When, as here, the plaintiff is proceeding pro se, the Court will liberally construe the pleadings, which are held to a less stringent standard than pleadings drafted by lawyers. Erickson v. Pardus, 551 U.S. 89, 94 (2007) (quoting Estelle v. Gamble, 429 U.S. 97, 106 (1976)); accord Brown v. N.C. Dep't of Corr., 612 F.3d 720, 722 (4th Cir. 2010). Pro se complaints are entitled to special care to determine whether any possible set of facts would entitle the plaintiff to relief. Hughes v. Rowe, 449 U.S. 5, 9-10 (1980). But even a pro se complaint must be dismissed if it does not allege "a plausible claim for relief." Forquer v. Schlee, No. RDB-12-969, 2012 WL 6087491, at *3 (D.Md. Dec. 4, 2012) (citation and internal quotation marks omitted).
Lopez argues that he is entitled to dismissal under Rule 12(b)(6) because Title VII does not provide for individual liability. The Court agrees.

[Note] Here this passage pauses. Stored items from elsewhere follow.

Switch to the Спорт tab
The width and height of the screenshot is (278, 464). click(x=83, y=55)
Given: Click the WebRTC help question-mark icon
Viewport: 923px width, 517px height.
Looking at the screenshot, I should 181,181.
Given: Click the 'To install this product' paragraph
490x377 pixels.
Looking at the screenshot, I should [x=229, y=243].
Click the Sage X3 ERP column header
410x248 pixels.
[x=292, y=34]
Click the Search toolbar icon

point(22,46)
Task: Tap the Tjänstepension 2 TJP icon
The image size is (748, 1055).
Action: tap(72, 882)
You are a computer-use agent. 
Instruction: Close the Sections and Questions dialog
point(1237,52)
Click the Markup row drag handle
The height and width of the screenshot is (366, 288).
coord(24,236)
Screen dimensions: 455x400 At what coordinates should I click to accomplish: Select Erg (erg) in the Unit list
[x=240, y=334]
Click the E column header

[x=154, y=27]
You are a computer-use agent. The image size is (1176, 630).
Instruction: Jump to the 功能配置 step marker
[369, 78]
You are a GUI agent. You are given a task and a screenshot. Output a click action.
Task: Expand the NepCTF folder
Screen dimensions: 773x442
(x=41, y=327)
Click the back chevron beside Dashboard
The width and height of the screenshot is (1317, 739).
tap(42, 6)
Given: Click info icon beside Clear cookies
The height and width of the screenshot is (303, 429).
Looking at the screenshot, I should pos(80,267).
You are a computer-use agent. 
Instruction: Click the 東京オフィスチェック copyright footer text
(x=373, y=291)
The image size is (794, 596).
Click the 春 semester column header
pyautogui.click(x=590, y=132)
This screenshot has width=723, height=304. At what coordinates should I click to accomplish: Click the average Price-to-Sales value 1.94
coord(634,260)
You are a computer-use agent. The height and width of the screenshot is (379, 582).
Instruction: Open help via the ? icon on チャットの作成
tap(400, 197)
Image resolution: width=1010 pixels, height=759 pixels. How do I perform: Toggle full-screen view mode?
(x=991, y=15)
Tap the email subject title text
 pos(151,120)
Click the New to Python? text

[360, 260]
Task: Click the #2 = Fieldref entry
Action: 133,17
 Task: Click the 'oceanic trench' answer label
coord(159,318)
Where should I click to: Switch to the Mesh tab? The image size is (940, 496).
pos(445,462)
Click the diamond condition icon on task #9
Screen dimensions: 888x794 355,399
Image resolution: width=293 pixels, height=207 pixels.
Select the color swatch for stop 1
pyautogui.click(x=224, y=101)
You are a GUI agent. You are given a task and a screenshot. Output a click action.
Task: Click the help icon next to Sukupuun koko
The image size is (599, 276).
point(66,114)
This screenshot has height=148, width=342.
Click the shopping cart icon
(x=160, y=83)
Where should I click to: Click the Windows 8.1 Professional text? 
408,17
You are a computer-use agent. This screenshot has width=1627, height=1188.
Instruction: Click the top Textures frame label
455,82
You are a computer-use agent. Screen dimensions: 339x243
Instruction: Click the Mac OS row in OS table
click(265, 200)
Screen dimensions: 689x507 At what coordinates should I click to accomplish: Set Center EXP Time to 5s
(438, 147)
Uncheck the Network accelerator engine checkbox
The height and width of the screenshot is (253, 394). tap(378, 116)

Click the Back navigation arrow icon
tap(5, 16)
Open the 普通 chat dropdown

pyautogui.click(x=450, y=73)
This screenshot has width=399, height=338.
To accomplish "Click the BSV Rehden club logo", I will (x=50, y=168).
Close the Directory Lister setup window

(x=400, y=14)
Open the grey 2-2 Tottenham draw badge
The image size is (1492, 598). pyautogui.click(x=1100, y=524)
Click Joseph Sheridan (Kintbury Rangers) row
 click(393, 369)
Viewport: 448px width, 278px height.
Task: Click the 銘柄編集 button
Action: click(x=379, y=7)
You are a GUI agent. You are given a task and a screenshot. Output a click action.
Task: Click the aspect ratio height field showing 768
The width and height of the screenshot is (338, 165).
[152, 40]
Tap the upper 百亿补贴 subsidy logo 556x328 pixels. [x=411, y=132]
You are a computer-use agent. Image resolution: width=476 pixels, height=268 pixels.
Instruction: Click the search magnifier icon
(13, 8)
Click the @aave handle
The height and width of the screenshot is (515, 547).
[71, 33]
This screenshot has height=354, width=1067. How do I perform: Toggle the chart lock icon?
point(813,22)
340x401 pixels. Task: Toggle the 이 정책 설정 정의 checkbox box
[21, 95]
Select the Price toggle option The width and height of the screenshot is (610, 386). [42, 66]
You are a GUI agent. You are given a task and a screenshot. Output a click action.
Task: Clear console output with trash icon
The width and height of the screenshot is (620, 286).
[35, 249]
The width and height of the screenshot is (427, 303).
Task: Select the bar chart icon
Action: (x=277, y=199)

Title VII prohibits an employer from discriminating against "any individual with respect to his compensation, terms, conditions, or privileges of employment, because of such individual's race, color, religion, sex, or national origin." 42 U.S.C. § 2000e-2(a)(1). The United States Supreme Court recently held that Title VII also protects homosexual and transgender employees from workplace discrimination. Bostock v. Clayton Cty., Ga., No. 17-1618, 2020 WL 3146686, at *18 (U.S. June 15, 2020) ("An employer who fires an individual merely for being gay or transgender defies the law."). Title VII also forbids retaliation based on an employee's opposition to conduct prohibited by Title VII, or for participation in a Title VII investigation or proceeding. 42 U.S.C. § 2000e-3.
However, a person cannot be held liable under Title VII in his or her individual capacity unless the person qualifies as an "employer" within the meaning of the statute. See Lissau v. S. Food Serv., Inc., 159 F.3d 177, 181 (4th Cir. 1998) (holding that "supervisors are not liable in their individual capacities for Title VII violations"); see also Brown v. Bratton, No. ELH-19-1450, 2020 WL 886142, at *17 (D.Md. Feb. 21, 2020) (reiterating that supervisors are not liable for Title VII violations in their individual capacities). Pursuant to § 2000e(b) an "employer" is anyone who employs fifteen or more employees, "and the term 'employer' is intended to have its common dictionary meaning." Bonomo v. Nat'l Duckpin Bowling Cong., Inc., 469 F.Supp. 467, 472 (D.Md. 1979).
Here, Hughley identifies JetBlue as her employer and Lopez as a general manager. Moreover, the Complaint does not allege facts suggesting that Lopez is, in actuality, an employer within the meaning of § 2000e(b). Thus, Lopez is entitled to dismissal of the Complaint, because, as a supervisor, he cannot be held liable in his individual capacity for a Title VII violation.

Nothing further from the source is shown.